Pictures stay out of the copy. Retype exactly, and only, the lines from the one containing "Task: Click the Apply by column header" through the end of the listing below.

************

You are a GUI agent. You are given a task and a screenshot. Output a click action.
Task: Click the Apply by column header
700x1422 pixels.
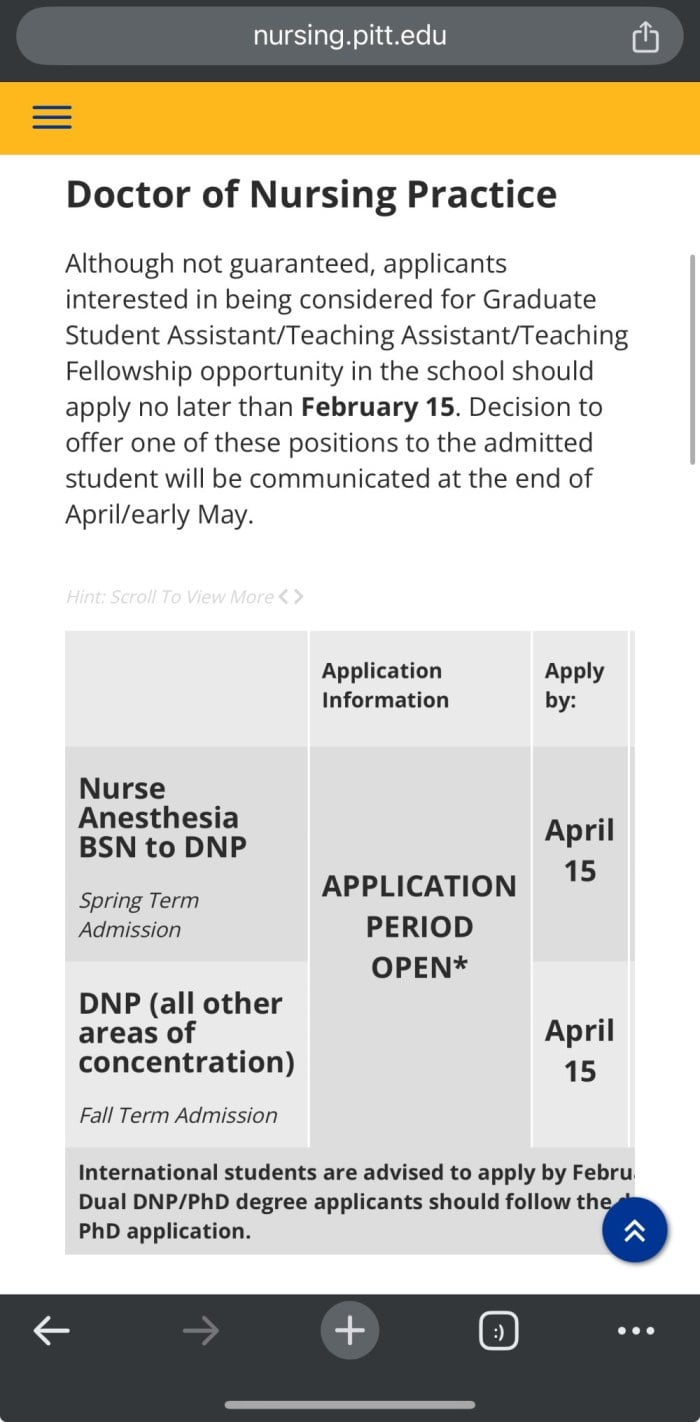[x=574, y=685]
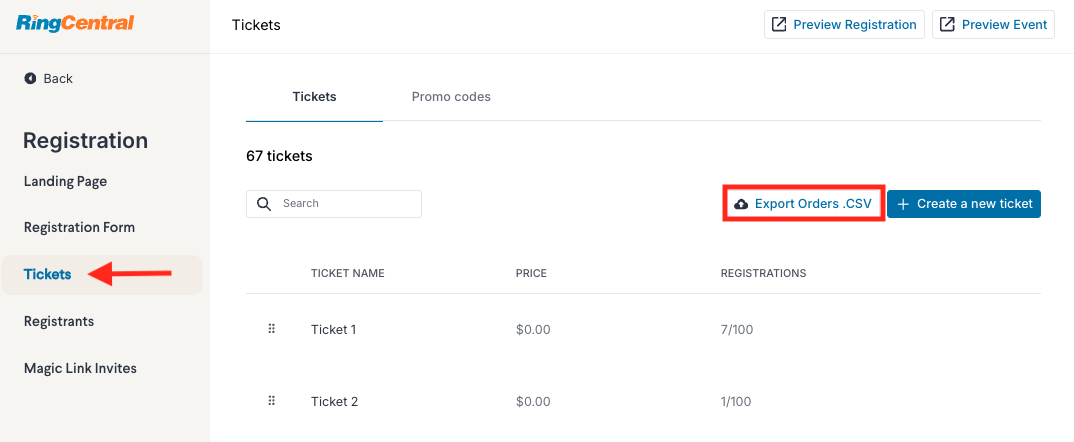Image resolution: width=1074 pixels, height=442 pixels.
Task: Open the Landing Page section
Action: click(x=65, y=182)
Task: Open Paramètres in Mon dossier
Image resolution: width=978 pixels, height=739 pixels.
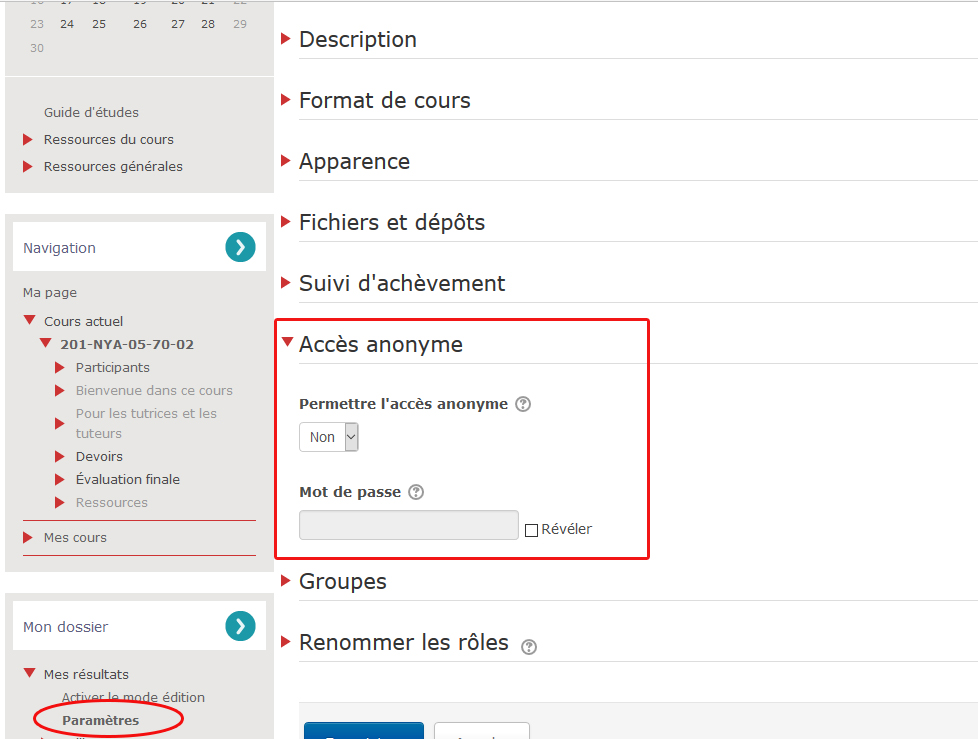Action: (x=100, y=720)
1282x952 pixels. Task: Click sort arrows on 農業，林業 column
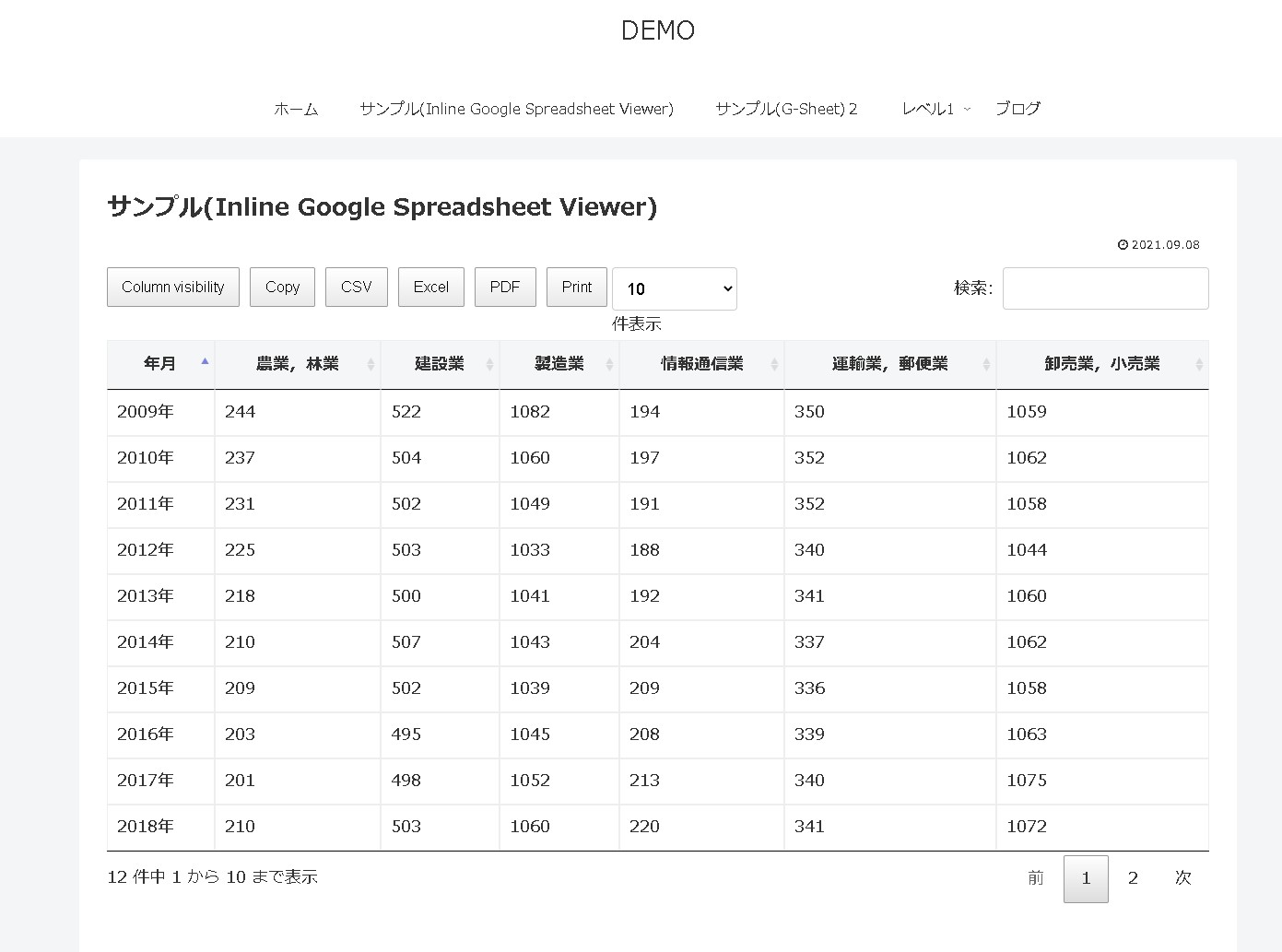[x=370, y=364]
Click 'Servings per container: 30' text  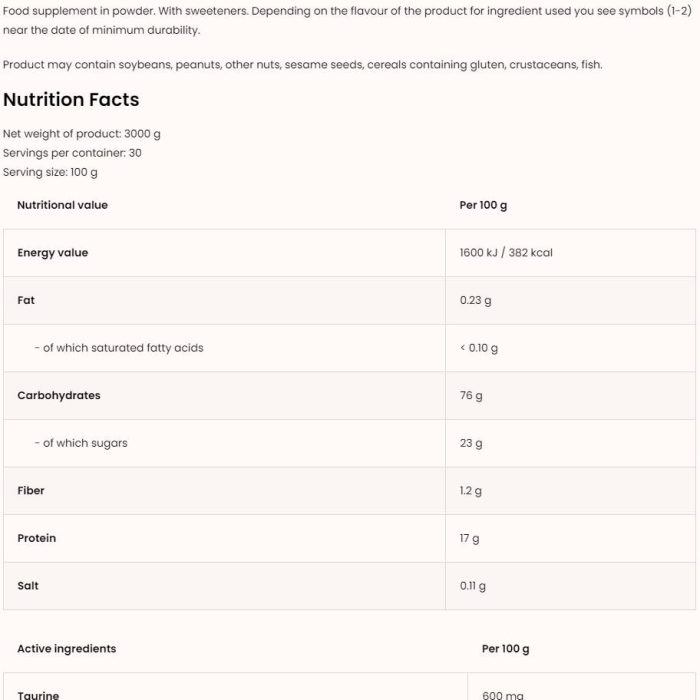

************

- **EXERCISE OUTPUT**
Task: Click the Apply by column header
700x1422 pixels.
[x=574, y=685]
Image resolution: width=1074 pixels, height=442 pixels.
Task: Open the Landing Page section
Action: click(x=65, y=182)
Task: Open Paramètres in Mon dossier
Image resolution: width=978 pixels, height=739 pixels.
Action: (x=100, y=720)
1282x952 pixels. Task: Click sort arrows on 農業，林業 column
[x=370, y=364]
Click 'Servings per container: 30' text  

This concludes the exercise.